19 décembre [1846], samedi matin, 11 h.
Bonjour, mon ami Toto, bonjour, mon cher petit homme, bon-on-on-jour-jour-jour-our-our. Voilà où j’en suis par cette température d’ours blanc. Mes dents claquent et ma plume frissonne sans pouvoir me réchauffer même auprès du poêle. Je charrie des tendresses que vous trouverez amoncelées dans ma maison et sur lesquelles il vous faudra marcher pour arriver jusqu’à moi. Dieu de Dieu je fige jusque dans le plus fin fonda de mon individu.

- _CONSIGNE_: Restituez à l'identique le passage de la lettre qui débute aux mots « 19 décembre [1846], samedi » et s'arrête après les mots « de mon individu. ». Les lignes qui viennent ensuite constituent un matériau indépendant de la lettre.

- _DONNÉES FOURNIES_:
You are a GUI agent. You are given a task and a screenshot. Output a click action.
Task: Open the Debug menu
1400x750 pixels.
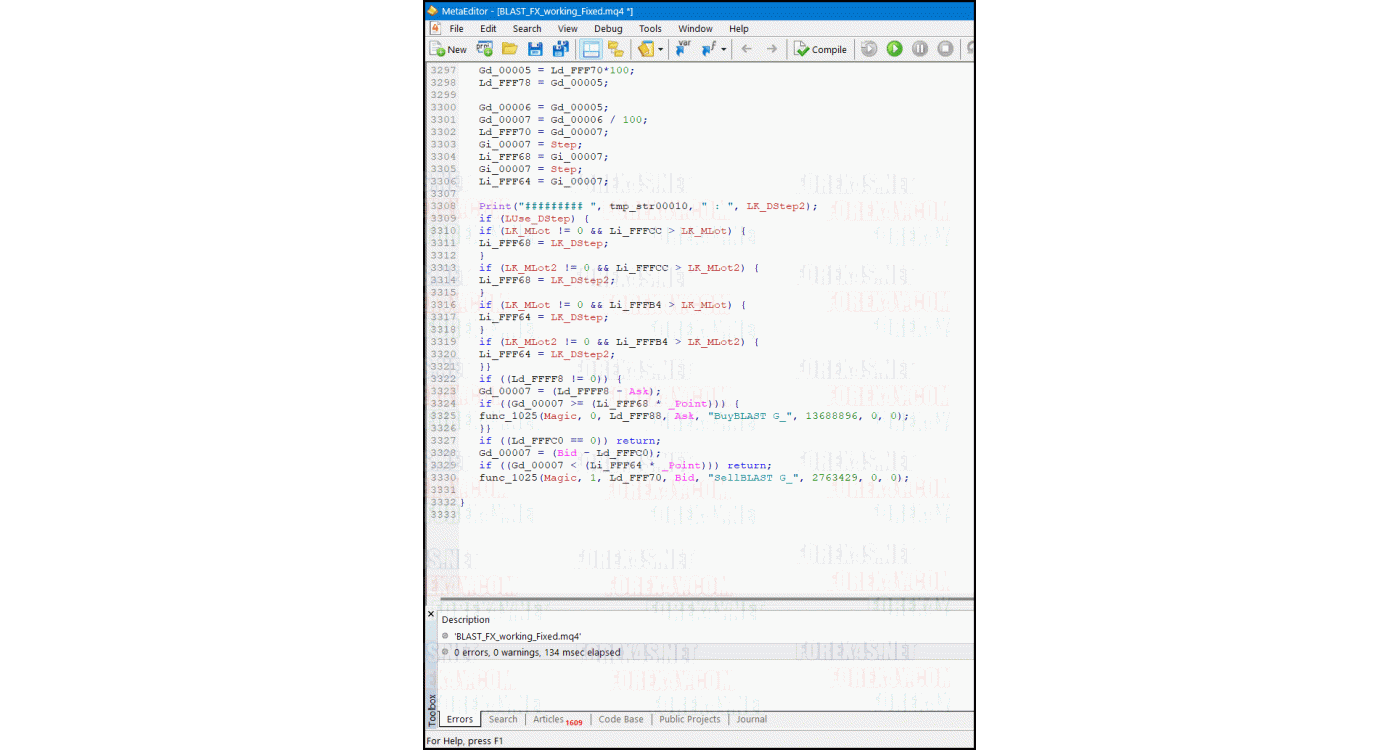coord(607,28)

- _RÉPONSE À LA CONSIGNE_:
19 décembre [1846], samedi matin, 11 h.
Bonjour, mon ami Toto, bonjour, mon cher petit homme, bon-on-on-jour-jour-jour-our-our. Voilà où j’en suis par cette température d’ours blanc. Mes dents claquent et ma plume frissonne sans pouvoir me réchauffer même auprès du poêle. Je charrie des tendresses que vous trouverez amoncelées dans ma maison et sur lesquelles il vous faudra marcher pour arriver jusqu’à moi. Dieu de Dieu je fige jusque dans le plus fin fonda de mon individu.